飛び出したマムシは、いきなりトシの首をねじ上げる。トシがヘルメット越しに頭突きを浴びせる。マムシの怒りが爆発する。ヤマネが苦り切った表情でそれを見ている。すぐ近くで検問していた警察官が駆けつける。

「バカが。」

と、ヤマネが吐き捨てるように言う。

「助けなくていいの。」

「放っときゃあいい。それより、何があっても車から出るなよ。」

その目は、とてもタヒチなんかに連れて行ってもらえる目ではなかった。

警察官が二人の間に割って入る。後ろから付いて来たベンツは、こんな時は、ヘタな動きをしないようにとでも言われてるのだろう、ジッと鳴りをひそめたままだ。トシがヘルメットを脱いで、警察官に説明している。時折こちらを見るのは、状況説明と同時に車中を伺う為だ。あたしを指さして何か言っている。警察官があたしの側の窓に近寄ってきて、ノックする。ヤマネを見ると、渋々肯く。あたしは、ドアを開けて外に出る。

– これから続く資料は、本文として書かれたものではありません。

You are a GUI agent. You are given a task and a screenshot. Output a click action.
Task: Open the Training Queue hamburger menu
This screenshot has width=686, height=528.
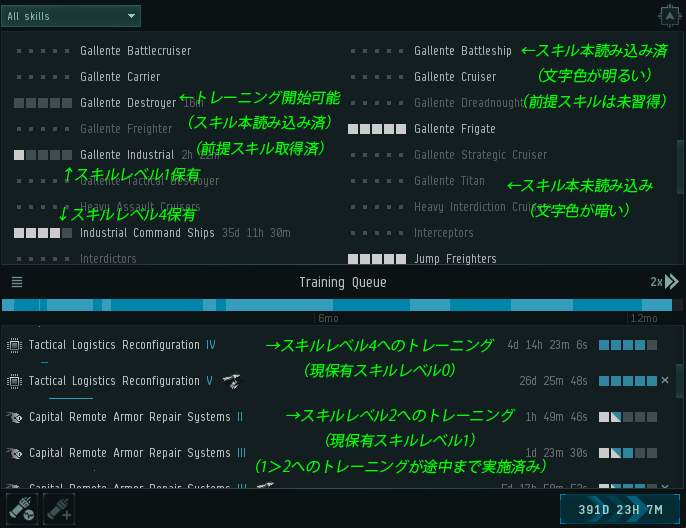pyautogui.click(x=17, y=283)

「すいませんねぇ。あの男が絶対悪いのはおたく達の方だって言いはるもんで。」

人の良さそうな警察官が、黒塗りベンツの味方と言う顔をして、中に座ったままのヤマネのご機嫌を伺うような顔で言う。

「あたし、見てたわよ。その男のバイクがいきなりブレーキかけたんだから。」

「それ見ろ。」

と、マムシ。あたしは、トシの方に近づいて、マムシと同じように胸倉を掴み上げる。人の良さそうな警察官が、「まぁまぁ」と、割って入る。「あんたは、引っ込んでてよ」と、あたし。見ると、トシのバイクはエンジンをかけたままにしてある。トシは、弱ったような顔で、「待ってくれよ、女に手は出せねぇよ。」あたしは、そんなトシに、二三発平手うちを食らわせる。「ざまぁ、見ろ」と、マムシが拍手するのを、「女を止めろ、マムシ」と、ヤマネが制する。マムシが不承不承動きかけるのを、横目で見て、あたしは、トシの胸倉を掴んだ手に力を入れ、バイクの所まで押して行く。さすがにヤマネは状況を察知して、「クソッ」と叫ぶ。トシが体を翻すと、バイクを発進させる。あたしは、その後を追いかける。マムシも同じように追いかけるけれど、単細胞頭で考えた事といえば、あたしじゃなくて、トシのバイクを引き止める事だった。

「女だ。」

ヤマネの声が空しく響いた。あたしは、走り始めたバイクにからがら飛び乗った。何人かの警察官が行く手に立ち塞がったけれど、トシはそれをうまくすり抜ける。

渋滞があたし達に味方した。ヤマネ達は、追うのを断念したんだろうか、それらしい車は、一台もついて来なかった。